Do not be discouraged if you can’t find the exact type of orders you want initially.  It’s possible that the positions you are seeking might be filled; you may have to wait until one of them becomes available.  If that’s the case, many units can be inventive and work with you to pull resources together or use “temporary” orders to string together full-time employment for you—so don’t count them out. 

Another option is to take a DSG or TR position and wait for one of the full-time positions to open up.  While this is not a guarantee, be honest with your unit and tell them the type of orders you desire.  More often than not, you’ll find them eager to help you make a soft landing at your new unit. 

3.  Change Career Fields or Aircraft

Leaving AD is exciting for most of us; for the first time our options are endless!  We can choose to transfer our skills directly into the Guard/Reserves or we can take a completely different path.  Choosing to stay in the same career field is easy and there is security in that.  However, changing career fields shouldn't be ruled out.  You are a proven commodity in whatever career field you executed while on AD.  Units would love to have the skillsets you can provide based on your experience.  Don't sell yourself short by not applying to units that have a different mission.  Seize the opportunity and challenge yourself.  The skills you gained on AD are more transferable than you think. 

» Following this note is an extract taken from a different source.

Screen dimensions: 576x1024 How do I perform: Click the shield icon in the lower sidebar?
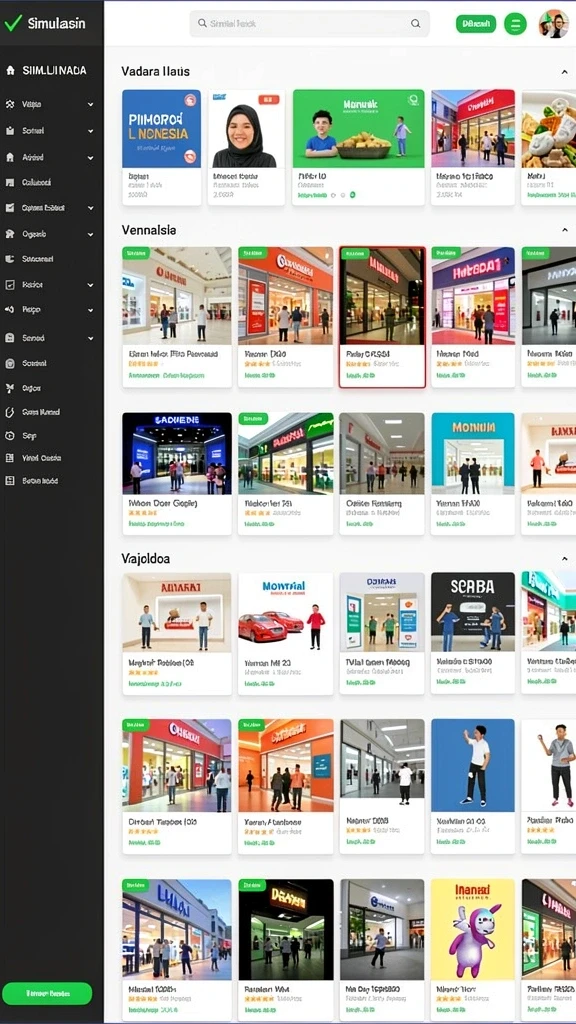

For those that fly, don’t be afraid to seek new opportunities to fly a different aircraft.  While it will be difficult trying to transition from flying heavy aircraft to fighters, staying within those two “categories” is particularly easy.  Units understand that if they only hire individuals from their same aircraft they will stovepipe the unit.  Bringing in others from outside communities or services keeps the unit fresh and innovative; that is something that our Guard and Reserve forces need. 

Are you a person that wants to fly but was unable to on AD?  No worries!  Continue to chase your dream in the Guard or Reserves.  Just about every flying unit has pilot hiring boards every year to select interested new pilots.  Assuming you are not older than 28 1/2 by the time you meet the board (waivers are available until 35 years of age), you should not hesitate to apply to those hiring boards. Understand that these hiring boards are very competitive and some only hire one pilot per year.  Don't let that deter you!  Instead, let that be motivation to continue to work hard and make yourself as marketable as possible. 

4.  Find the Right Fit

Finding the right fit is very important.  For many of us who have made the transition, we plan to stay with our units for a much longer time then we ever stayed with any one unit on AD.  Think of it this way: as much as the unit may be interviewing you, you are interviewing the unit.  

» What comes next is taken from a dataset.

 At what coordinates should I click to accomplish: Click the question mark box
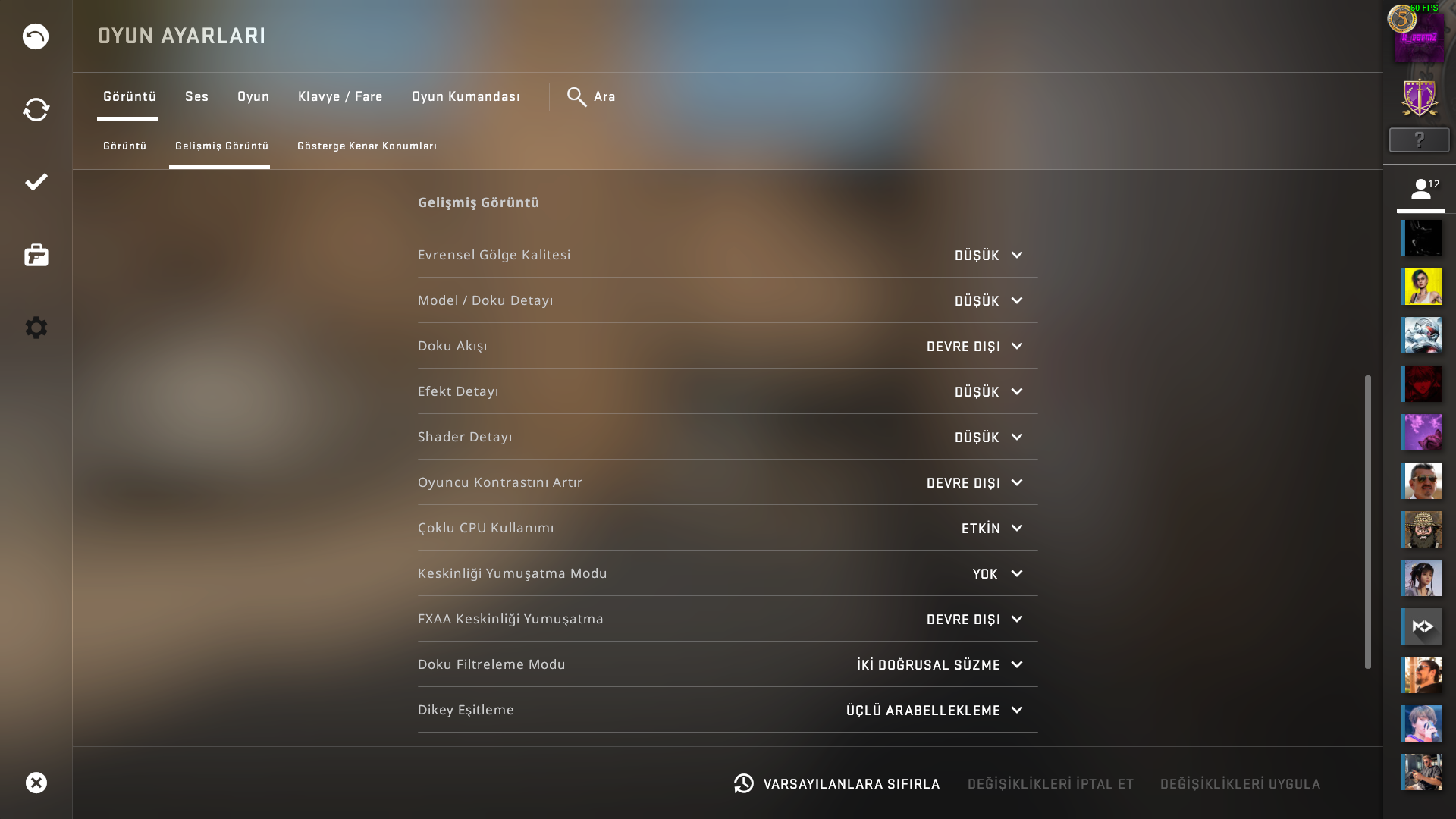1420,140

Since you plan to stay with the unit you’re applying to for a long time, it is essential that you to make sure you that you get along with the members of that unit.  These are people you’ll be spending lots of time with; make sure you can stand going on deployment with them.  Additionally, you want to make sure your expectations are in line with theirs so that there are no surprises down the line.  Remember—this doesn't have to be the only unit you apply to.  Apply to other services in the DoD, too.  Shop around carefully.  If one unit is not a right fit for you then move on to the next. 

5.  Plant Roots Where You Want to Live

For those coming off of AD, this is one of the most important parts of the transition.  For the first time in your career you get to choose exactly where you want to live. If you are fortunate enough to know exactly where you want to live, then start applying as early as possible to units in that area.  The longer you wait, the less chance you’ll have of getting hired in a timely manner. 

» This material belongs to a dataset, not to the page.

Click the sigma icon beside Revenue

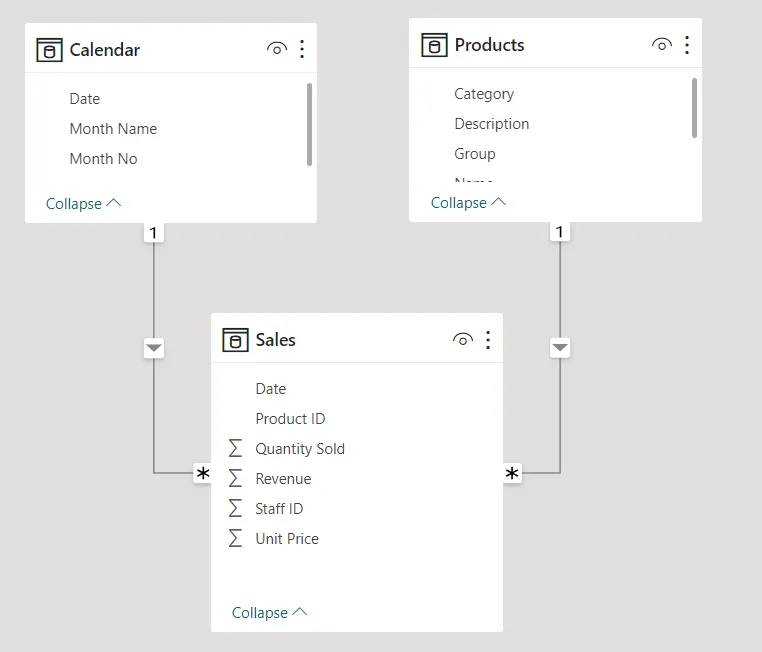[236, 479]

It is important to understand that many units hire well in advance, sometimes as much as 1-3 years out. Keep that in mind and make sure that you start applying early on so that you get the Guard or Reserve job that works best for you.  Being able to live in the same city your unit is great for family life—but  don't necessarily be discouraged from commuting to your new unit.  It is really all about balance, and that work/family balance is different for everyone.  Figure out what you want, then do the thing that makes the most sense for you and your family.